Uno no es nacionalista, o no quiere serlo, y menos de una nación a la que no pertenece ni de lejos. Pero una lengua donde la lluvia se llama pluja, los ojos ulls y el abejorro borinot merece, a mi modo de ver, la independencia. Si el azar histórico le hubiera dado al reino de Aragón y no al de Castilla la potestad sobre América, hoy llamaríamos a un simple jabalí porc senglar, y los muchachos hablarían de els malucs de les noies (y no de caderas o culos). Se me concederá que la vida hubiera sido más amable. Los estados consagran las lenguas, las imponen, pero incluso estando uno contra el Estado, contra cualquier Estado, no dejará de pensar que la lengua catalana merece uno. Al menos hasta que las cosas, todas las cosas, recuperen sus nombres verdaderos.
Cuando no es un derbi futbolístico, la pugna entre Barcelona y Madrid parece un caso de violencia doméstica. Madrid viene exhibiendo la estrategia del marido desesperado. Ese que quiere impedir violentamente que su mujer lo abandone. El discurso del rey lo confirmaba después: el Estado español se disponía a la violencia. Nadie creyó oportuno recordar que con esta estrategia se perdió Cuba y tantas otras cosas. Resulta tragicómica la manera en que el gobierno español demanda judicialmente a toda persona involucrada directa o indirectamente con el govern catalán. Pero es grave: muestra hasta qué punto en la democracia actual toda novedad política se convierte en delincuencial.
En los medios y en las redes sociales bulle un debate machacón en torno a la legalidad del separatismo. Pero los separatismos nacionalistas son trayectos ilegales por definición: rupturas del orden constitucional. A veces lo legal es sólo un pretexto. Se suponía que nuestras juntas criollas de 1808 y 1810 eran en apoyo al rey castellano, prisionero en Francia. Todos sabemos en qué terminaron. La libre autodeterminación fue siempre la fundación de un Estado a costa de otro.
Además, el remoto principio de todo Estado, de toda ley, es una violencia originaria que borra sus huellas. Una vez consolidado, el Estado hace como si siempre hubiera estado allí, o como si fuera el resultado de la libre deliberación ciudadana. Pero los estados han nacido siempre de una derrota, de una imposición. Y si te olvidas, la policía se encarga de refrescarte la memoria. Lo que llamamos un Estado de derecho es el sistema que proscribe la única libertad que en el fondo vale la pena: la de proponer algo distinto.

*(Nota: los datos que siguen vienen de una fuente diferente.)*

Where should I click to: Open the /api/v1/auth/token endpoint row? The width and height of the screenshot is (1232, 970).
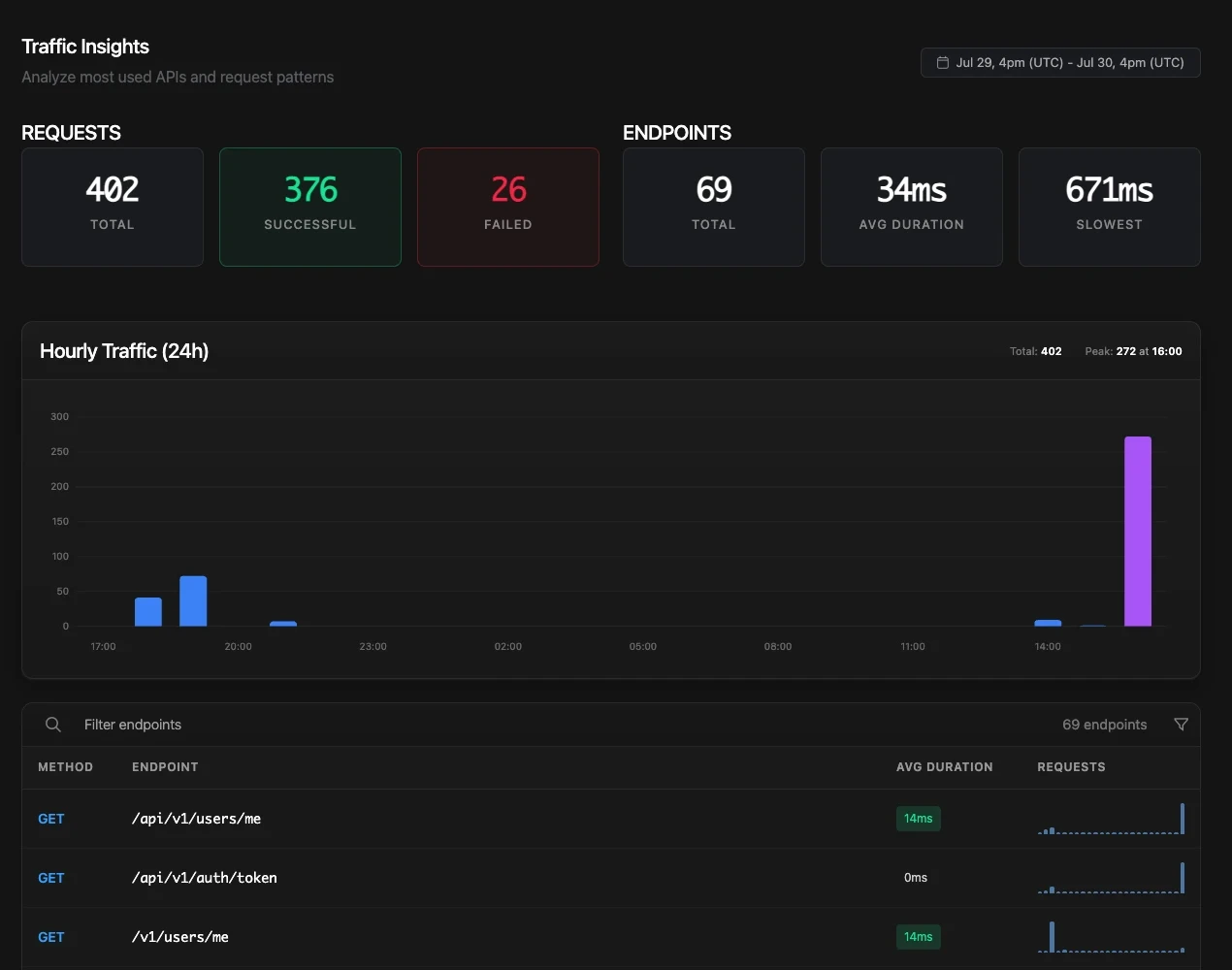coord(611,878)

También se quiere olvidar que la Constitución española de 1978 fue el producto de una extorsión, un compromiso forzado entre el miedo a la dictadura y las ansias de justicia y libertad. En puridad, una ardua pieza de ingeniería para que no se desbocaran las esperanzas. Su inmediato efecto fue la despolitización, a la que se llamó “desencanto”. En esencia, un Estado, un orden legal, es un dispositivo de congelamiento.
La actual comunidad autónoma de Cataluña ha vivido siempre como un Estado embrionario y como tal ha creado su propia versión de la historia. Me acuerdo de haber visitado un museo sobre la guerra civil en Barcelona. Allí vi la revolución social de 1936 transformada en una cuestión nacional, en una guerra por la libertad de Cataluña. Es lo que los niños catalanes aprenden desde hace décadas en l’escola. Pero si a mí me hubiera tocado vivir esos años, presumo que no hubiera sido catalanista, hubiera sido del Poum. Al fin y al cabo, la justicia social es internacionalista o no es nada.
Cuando los partidos de la burguesía catalana temen ser barridos por la protesta social eligen la independencia alentando una alianza con cierta izquierda. En los años treinta lo intentaron apoyándose en un proletariado armado y libertario que ya hablaba catalán. Los oligarcas de Madrid hacen lo mismo, pero con la ultraderecha y su folclore de águilas y cruzadas, de cruces y legionarios. Es cierto: aquí se enfrentan dos nacionalismos (o particularismos, y por lo tanto estrechos), pero siempre hay uno que nos hiela el corazón.
Mi congénita debilidad por el catalán y, en general, por el sedicioso, hacen que este acorralado y trágico govern cuente con mi simpatía. Pero hay algo que me parece todavía más importante: el pasado 1 de octubre, el día del referéndum “ilegal” en Cataluña, toda Europa pudo ver en la tele a una multitud desobedeciendo organizadamente al Estado; un tipo de desorden que se creía desterrado del entramado biopolítico europeo. Nunca se podrán calibrar las consecuencias de unas imágenes, pero ese día los consternados políticos de la Unión no sólo se enojaron con Rajoy por la torpe violencia policial que urdió. Más bien se asustaron de una cosa mucho más intangible, más innombrable y antigua: el perfume de la revuelta.